Another known functional sequence motif conserved between introns and intergenic regions, present in all analyzed organisms, are transcriptional factors (more precisely, their binding sites), especially binding motifs for silencers and enhancers [
33]. While the exact sequence structure of these transcriptional-factor binding sites is not completely understood [
23], and while a formal analysis would again be required to confirm these qualitative results, patterns typically annotated as such binding sites do not show a significant amount of tandem repeats [
34]. Like transposons, transcriptional-factor binding sites were found to be flanked by sequences consisting of either A or T, but since their typical size is 3 bp–5 bp [
34], they cannot be responsible for the results we found with word lengths > 6 bp.
Another discovery made is that transcriptional factors are associated with local DNA topography [
36]. This observation is of special interest for the interpretation of the observations made in this article, since dinucleotides (DNA words of length 2 bp) are often used to determine such structural and topological properties of DNA molecules [
36,
37] and the structures we observed to contribute most to intron intergenic correlations consist mainly of repeats of such dinucleotides. Since transcriptional factors influence distant genes through DNA loops [
33], it seems reasonable that local physical DNA properties that favor such loops are beneficial when associated with transcriptional factor binding sites. Since A/T-rich sequence structures—found responsible for introns/intergenic correlation in this article—were observed to induce loops within DNA molecules [
38], this is suggestive of the hypothesis that the function potentially associated with conserved sequence structures between introns and intergenic regions could be associated with local bending properties, and thus with 3D or more general conformation, with the topology of the DNA molecules. If true, the role of the different observations of (AC)
n, (CA)
n, (TG)
n, and (GT)
n in contrast to (AG)
n, (GA)
n, (TC)
n, and (CT)
n could be associated with specific structural dimer properties. The tandem repeat sequences identified in this article could also influence transcriptional-factor activity, and likewise, DNA topology through their mere presence, since the distance between transcriptional-factor and regulated genes would be increased or decreased based on the length of the tandem repeats located between them, and the same is true for the general length of the DNA molecules which could influence their general topological properties (sequence-dependent and sequence-independent).
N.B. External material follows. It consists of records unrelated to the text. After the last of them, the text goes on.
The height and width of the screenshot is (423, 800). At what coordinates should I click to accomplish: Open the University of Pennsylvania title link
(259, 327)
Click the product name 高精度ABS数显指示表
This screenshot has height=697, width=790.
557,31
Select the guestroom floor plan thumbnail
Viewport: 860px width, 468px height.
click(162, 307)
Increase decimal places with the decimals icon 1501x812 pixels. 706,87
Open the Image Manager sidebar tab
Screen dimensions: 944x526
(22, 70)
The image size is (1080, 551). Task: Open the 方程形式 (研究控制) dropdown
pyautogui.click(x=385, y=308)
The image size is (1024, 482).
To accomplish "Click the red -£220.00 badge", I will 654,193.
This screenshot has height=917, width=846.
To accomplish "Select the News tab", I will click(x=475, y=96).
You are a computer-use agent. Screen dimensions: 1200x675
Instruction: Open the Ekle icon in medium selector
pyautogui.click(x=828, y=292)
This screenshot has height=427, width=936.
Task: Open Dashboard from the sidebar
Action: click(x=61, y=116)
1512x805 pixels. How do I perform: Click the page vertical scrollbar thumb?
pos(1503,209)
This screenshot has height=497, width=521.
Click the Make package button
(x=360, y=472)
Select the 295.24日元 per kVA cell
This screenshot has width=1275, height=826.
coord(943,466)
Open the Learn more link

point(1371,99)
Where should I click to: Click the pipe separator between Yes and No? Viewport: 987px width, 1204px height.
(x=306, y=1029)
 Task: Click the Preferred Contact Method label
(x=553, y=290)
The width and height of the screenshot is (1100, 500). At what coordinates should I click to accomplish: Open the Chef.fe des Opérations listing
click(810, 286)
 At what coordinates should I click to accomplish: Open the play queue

If this is true, the fast mutational rates of tandem repeats and their tendency to change rapidly in length [
29], manuscript in preparation, could favor them over other sequence patterns to allow relatively fast adaptions of this regulatory function. In this case, the explanation of the preference of specific tandem repeats over others, especially the observed preference of A/T-rich repeats in these assumed interactions, may be an important and promising stepping-stone for further research in this field.